Jornadas Mundiais da Juventude começam com missa em Sydney

Uma missa ao ar livre na qual estiveram presentes milhares de jovens católicos de todo o mundo marcou nesta terça-feira o início das Jornadas Mundiais da Juventude (JMJ) em Sydney, às quais o Papa Bento XVI, que já se encontra na Austrália, se unirá na quinta-feira, depois de tirar alguns dias de descanso.

AFP |

A grandiosa missa com 26 cardeais, 400 bispos e 4.000 padres de todo o mundo foi realizada em Barangaroo, às margens da deslumbrante baía de Sydney, que foi invadida por cerca 125.000 jovens peregrinos de 169 países do mundo.

"Bem-vindos à Austrália", saudou o primeiro-ministro anglicano Paul Rudd, em vários idiomas, numa aparição inesperada no início da missa. "Os jovens são a luz do mundo em tempos em que há tanta escuridão", afirmou, em suas breves palavras.

A celebração eucarística foi presidida pelo arcebispo de Sydney, cardeal George Pell.

Estas jornadas de reflexão cristã são repletas de eventos como foros sobre os mais variados temas, conversas com cardeais e concertos.

O Papa de 81 anos, que fará 11 discursos durante o evento, fará sua aparição na quinta-feira a bordo de um "barco papal" que atracará no porto de Sydney, e terminará a visita no domingo, com uma missa à qual devem comparecer 500.000 pessoas, encerrando as JMJ.

Bento XVI chegou a Sydney no domingo e vai relaxar alguns dias em uma casa de campo, onde praticará seu passatempo favorito, o piano, acompanhado por uma gatinha, a Bella, que lhe foi presenteada por seus fiéis.

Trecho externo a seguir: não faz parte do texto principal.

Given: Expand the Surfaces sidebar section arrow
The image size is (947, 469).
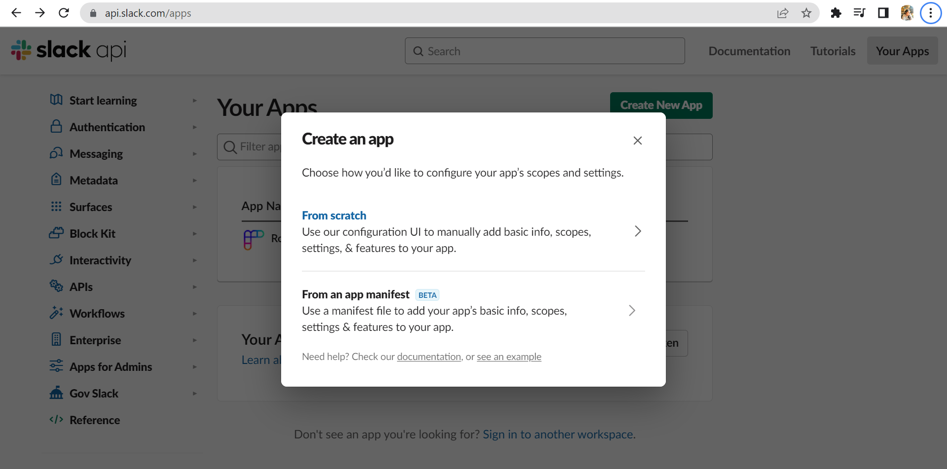Looking at the screenshot, I should [195, 207].
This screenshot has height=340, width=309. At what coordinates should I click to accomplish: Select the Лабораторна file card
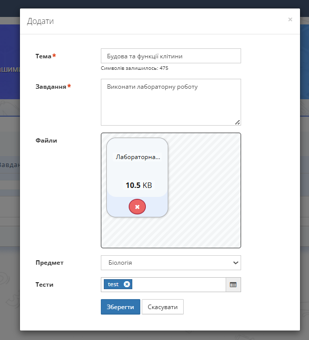point(137,170)
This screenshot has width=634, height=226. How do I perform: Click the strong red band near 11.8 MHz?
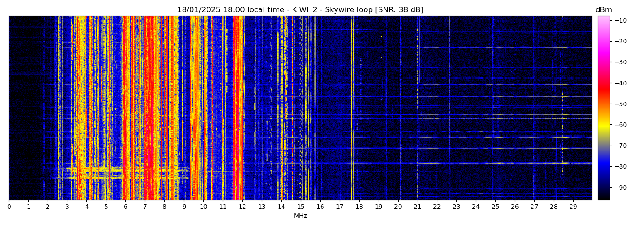tap(237, 108)
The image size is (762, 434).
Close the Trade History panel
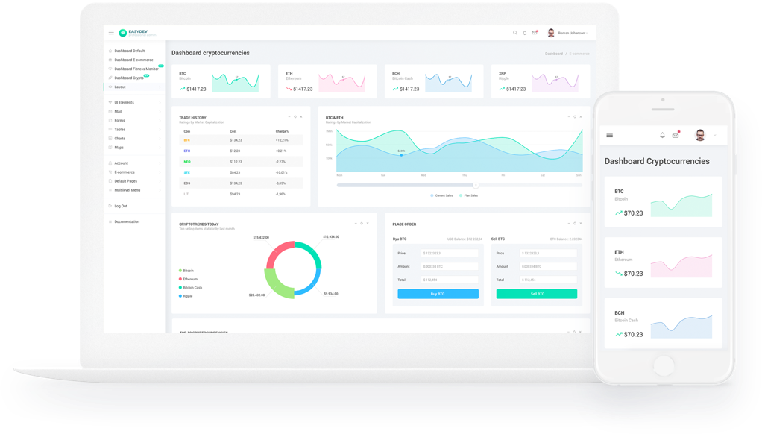click(301, 117)
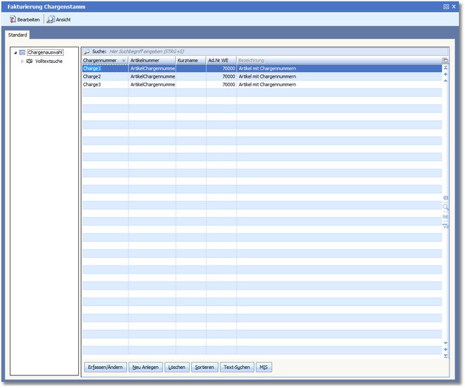Jump to first record with the top arrow
Screen dimensions: 465x388
[x=445, y=68]
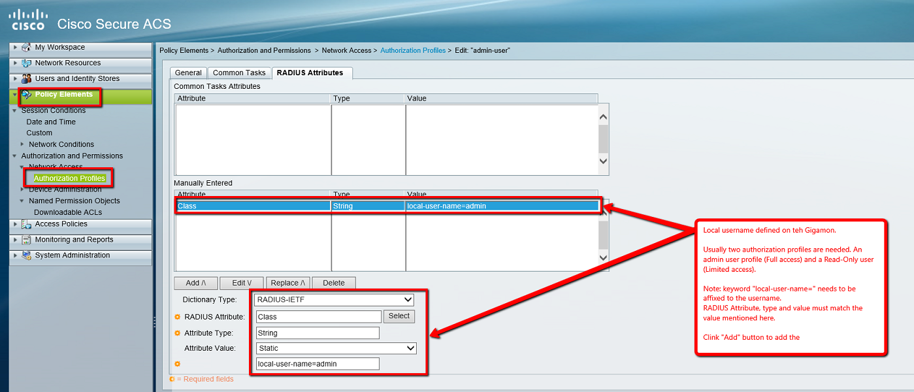Switch to the General tab

(x=188, y=73)
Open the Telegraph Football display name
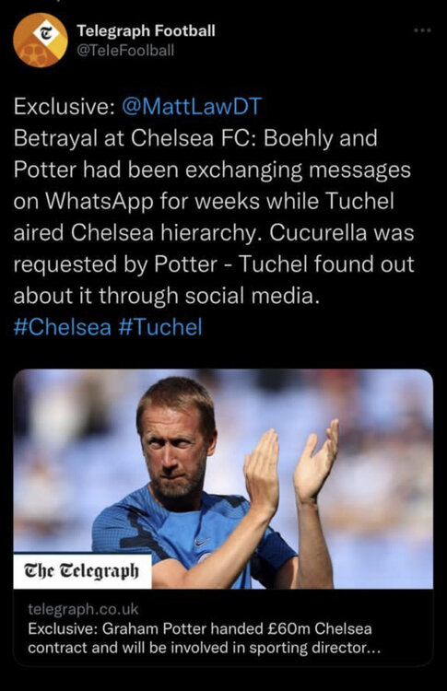 click(x=146, y=30)
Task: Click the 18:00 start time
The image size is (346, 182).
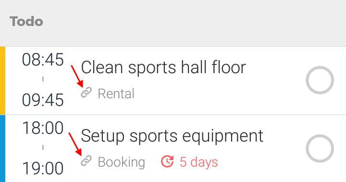Action: pos(43,128)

Na propriedade de campo, a Kenthurst Study Centre, pertencente à Opus Dei, o Papa, de 81 anos, pretende se recuperar da longa viagem de avião e se adaptar à mudança de fuso horário antes de seu primeiro encontro com os jovens católicos do mundo inteiro, que terá lugar na quinta-feira, no Porto de Sydney.

De acordo com os organizadores, a congregação constitui o maior evento de 2008 depois das Olimpíadas de Pequim.

"Trata-se da maior congregação humana deste ano depois das Olimpíadas de Pequim", declarou à AFP Kristina Keneally, ministra do Estado de Nova Gales do Sul, cuja capital é Sydney.

As JMJ de Sydney são as 23ª desde sua criação, em 1986, por João Paulo II, e a décima congregação mundial depois de Buenos Aires (1987), Santiago de Compostela (Espanha, 1989), Czestochowa (Polônia, 1991), Denver (Estados Unidos, 1993), Manila (1995), Paris (1997), Roma, (2000), Toronto (Canadá, 2002) e Colônia (Alemanha, 2005).

Após cinco anos de preparação, o governo australiano afirmou que os serviços de saúde, de transporte e de polícia estão prontos para receber os visitantes.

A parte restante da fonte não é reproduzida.